Scale-Invariant Signal-to-Distortion Ratio (SI-SDR)¶

Module Interface¶

class torchmetrics.ScaleInvariantSignalDistortionRatio(zero_mean=False, **kwargs)[source]

Scale-invariant signal-to-distortion ratio (SI-SDR). The SI-SDR value is in general considered an overall measure of how good a source sound.

As input to forward and update the metric accepts the following input

preds (Tensor): float tensor with shape (...,time)
target (: Tensor): float tensor with shape (...,time)
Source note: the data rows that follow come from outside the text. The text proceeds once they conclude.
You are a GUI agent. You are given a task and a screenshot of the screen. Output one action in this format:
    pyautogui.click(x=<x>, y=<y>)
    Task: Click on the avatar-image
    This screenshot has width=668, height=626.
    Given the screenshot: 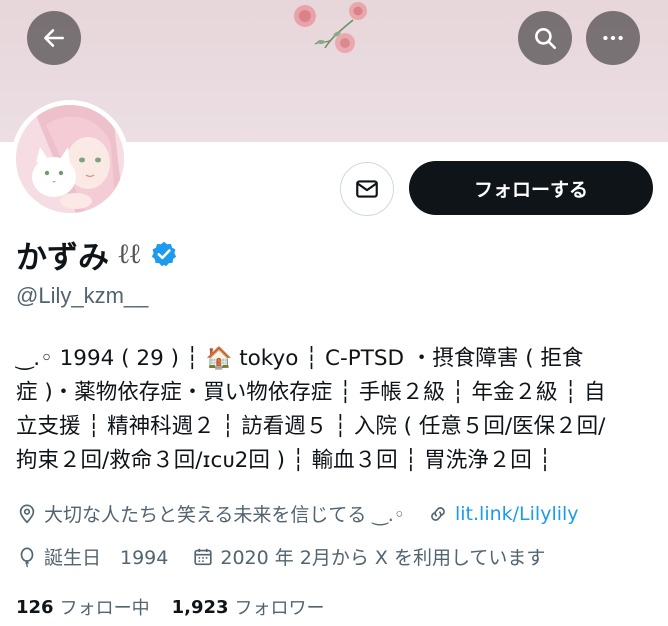 What is the action you would take?
    pyautogui.click(x=70, y=159)
    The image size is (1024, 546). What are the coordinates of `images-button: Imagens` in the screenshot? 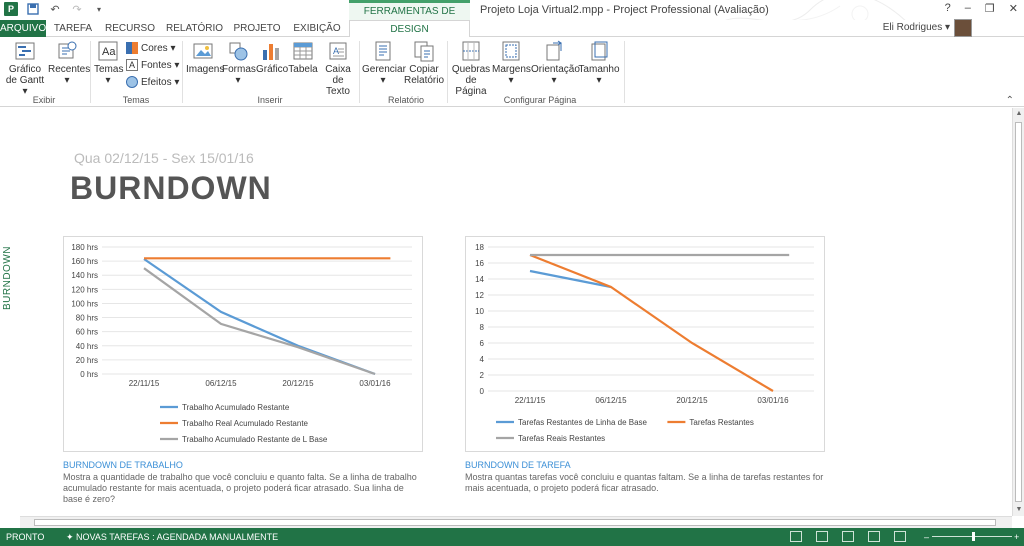 It's located at (205, 58).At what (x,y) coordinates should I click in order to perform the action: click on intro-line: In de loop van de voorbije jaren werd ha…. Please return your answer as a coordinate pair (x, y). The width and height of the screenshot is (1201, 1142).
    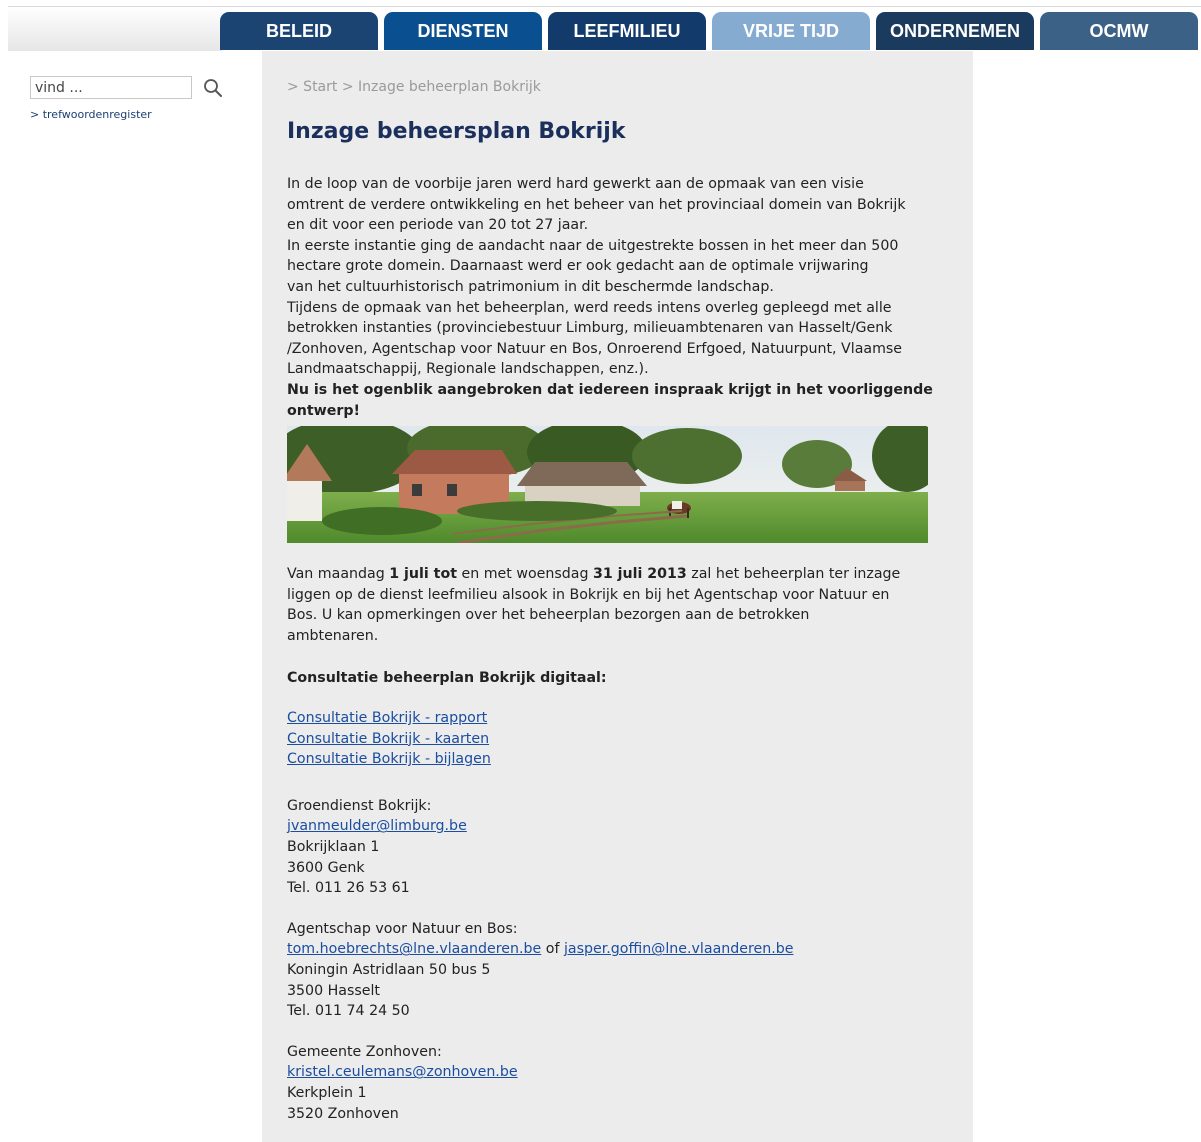
    Looking at the image, I should click on (576, 184).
As output of forward and compute the metric returns the following output

si_sdr (: Tensor): float scalar tensor with average SI-SDR value over samples

Parameters

zero_mean¶ (bool) – if to zero mean target and preds or not
kwargs¶ (Any) – Additional keyword arguments, see Advanced metric settings for more info.

Raises

TypeError – if target and preds have a different shape

Example

>>> import torch
>>> from torchmetrics import ScaleInvariantSignalDistortionRatio
>>> target = torch.tensor([3.0, -0.5, 2.0, 7.0])
>>> preds = torch.tensor([2.5, 0.0, 2.0, 8.0])
>>> si_sdr = ScaleInvariantSignalDistortionRatio()
>>> si_sdr(preds, target)
tensor(18.4030)

Initializes internal Module state, shared by both nn.Module and ScriptModule.

Functional Interface¶

torchmetrics.functional.scale_invariant_signal_distortion_ratio(preds, target, zero_mean=False)[source]
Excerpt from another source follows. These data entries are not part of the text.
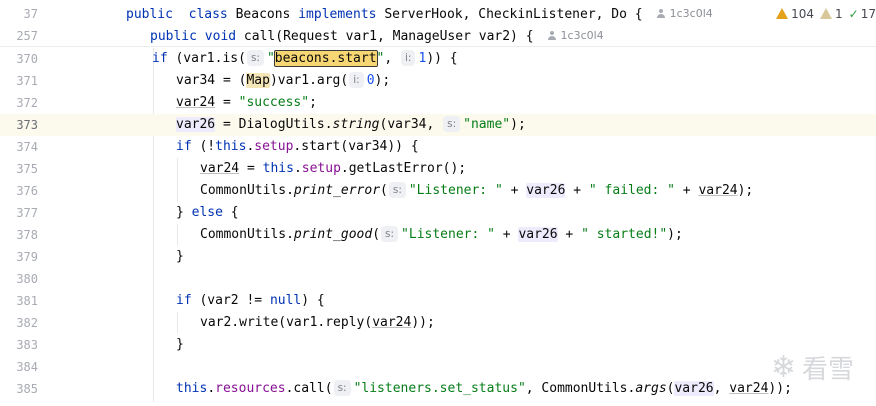 The width and height of the screenshot is (876, 406). What do you see at coordinates (384, 190) in the screenshot?
I see `code-token: (` at bounding box center [384, 190].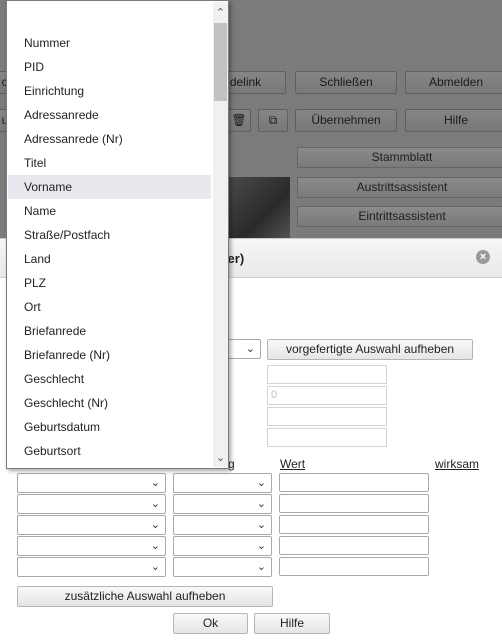  Describe the element at coordinates (327, 396) in the screenshot. I see `number-field: 0` at that location.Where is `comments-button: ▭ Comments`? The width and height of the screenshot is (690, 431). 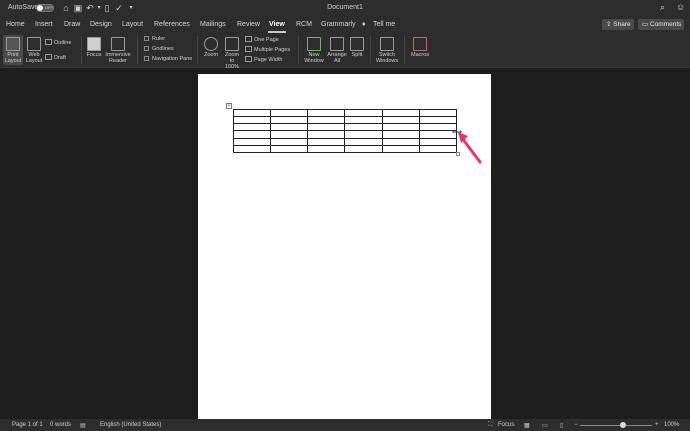 comments-button: ▭ Comments is located at coordinates (661, 24).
Scale-invariant signal-to-distortion ratio (SI-SDR). The SI-SDR value is in general considered an overall measure of how good a source sound.

Parameters

preds¶ (Tensor) – float tensor with shape (...,time)
target¶ (Tensor) – float tensor with shape (...,time)
zero_mean¶ (bool) – If to zero mean target and preds or not

Return type

Tensor

Returns

Float tensor with shape (...,) of SDR values per sample

Raises

RuntimeError – If preds and target does not have the same shape

Example

>>> from torchmetrics.functional.audio import scale_invariant_signal_distortion_ratio
>>> target = torch.tensor([3.0, -0.5, 2.0, 7.0])
>>> preds = torch.tensor([2.5, 0.0, 2.0, 8.0])
>>> scale_invariant_signal_distortion_ratio(preds, target)
tensor(18.4030)